Hukum Investasi Emas Dalam Islam
Pihak pemerintah Indonesia sudah melegalkan praktek investasi dengan beberapa peraturan yang dicantumkan pada Undang-undang No.21 tahun 2008 tentang Perbankan Syariah, Surat Edaran BI Nomor 14/7/DPBS tanggal 29 Februari 2012 tentang Produk Qardh Beragunan Emas bagi Bank Syariah dan Unit Usaha Syariah.
Didukung dengan Fatwa DSN-MUI No.77/DSN-MUI/VI/2010 tentang Jual-Beli Emas Secara tidak tunai, dan Fatwa DSN-MUI tentang Rahn Emas dalam kajian ekonomi Islam.
Sebagai calon investor diperkenalkan dengan istilah barang ribawi (Ashnaf Ribawiyah), yang bentuknya terbagi 6 jenis. Mencakup emas, perak, gandung halus, kurma, gandum kasar, dan garam.
Bagaimana penilaian Islam terkait investasi dan jual beli emas? Apa sudah sesuai dengan syariat atau hukum Islam?

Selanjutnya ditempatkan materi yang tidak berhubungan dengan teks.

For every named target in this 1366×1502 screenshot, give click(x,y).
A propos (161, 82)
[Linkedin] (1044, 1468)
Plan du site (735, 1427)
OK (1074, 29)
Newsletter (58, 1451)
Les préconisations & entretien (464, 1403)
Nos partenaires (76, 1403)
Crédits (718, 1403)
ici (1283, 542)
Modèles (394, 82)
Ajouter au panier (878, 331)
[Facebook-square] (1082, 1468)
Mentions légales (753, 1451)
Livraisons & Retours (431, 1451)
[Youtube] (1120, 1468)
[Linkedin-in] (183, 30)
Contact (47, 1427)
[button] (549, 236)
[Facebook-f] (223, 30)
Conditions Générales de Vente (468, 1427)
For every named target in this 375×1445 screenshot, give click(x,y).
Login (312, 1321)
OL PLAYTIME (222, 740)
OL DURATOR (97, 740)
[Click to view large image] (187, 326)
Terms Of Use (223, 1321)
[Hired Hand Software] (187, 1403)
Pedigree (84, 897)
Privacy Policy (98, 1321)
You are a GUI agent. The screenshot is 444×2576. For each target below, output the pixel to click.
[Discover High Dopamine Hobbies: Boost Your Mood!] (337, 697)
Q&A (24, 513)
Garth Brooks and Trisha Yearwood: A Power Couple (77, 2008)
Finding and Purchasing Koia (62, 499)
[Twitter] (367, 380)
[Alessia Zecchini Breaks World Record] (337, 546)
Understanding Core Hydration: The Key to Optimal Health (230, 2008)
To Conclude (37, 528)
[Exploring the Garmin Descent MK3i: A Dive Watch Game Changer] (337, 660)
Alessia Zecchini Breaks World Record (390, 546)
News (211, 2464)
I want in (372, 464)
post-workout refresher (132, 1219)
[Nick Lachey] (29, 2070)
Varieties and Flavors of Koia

Ketika meminta pendapat dari para Ulama, tentu memunyai perspektif yang berbeda. Perselisihan mencakup pada penimbangan (berat), status barang ribawi pada emas dan perak, dll.
Dalam hal ini, terdapat 2 pendapat yang berbeda. Yang pertama ialah membolehkan, perhiasan atau emas di perjual-belikan secara kredit, lantaran statusnya menjadi komoditas (sil’ah). Serta bukan sebagai alat tukar yang berarti bukan barang ribawi. Sehingga tidak berlaku aturan barang riba tersebut.
Salah satu pendapat Syaikhul Islam, Ibnul Qotim, dan Syaikh Abdurrahman as-Sa’di. Tertuang dalam al-Ikhtiyarat, Syaikhul Islam menyebut :
“Boleh menjual emas atau perak yang dibentuk (perhiasan) dengan emas sejenisnya, tanpa disyaratkan adanya kesamaan kuantitas. Dan adanya selisih itu sebagai ganti dari bentuk yang berbeda, dan ini bukan riba”. (al-Ikhtiyarat, hlm. 473).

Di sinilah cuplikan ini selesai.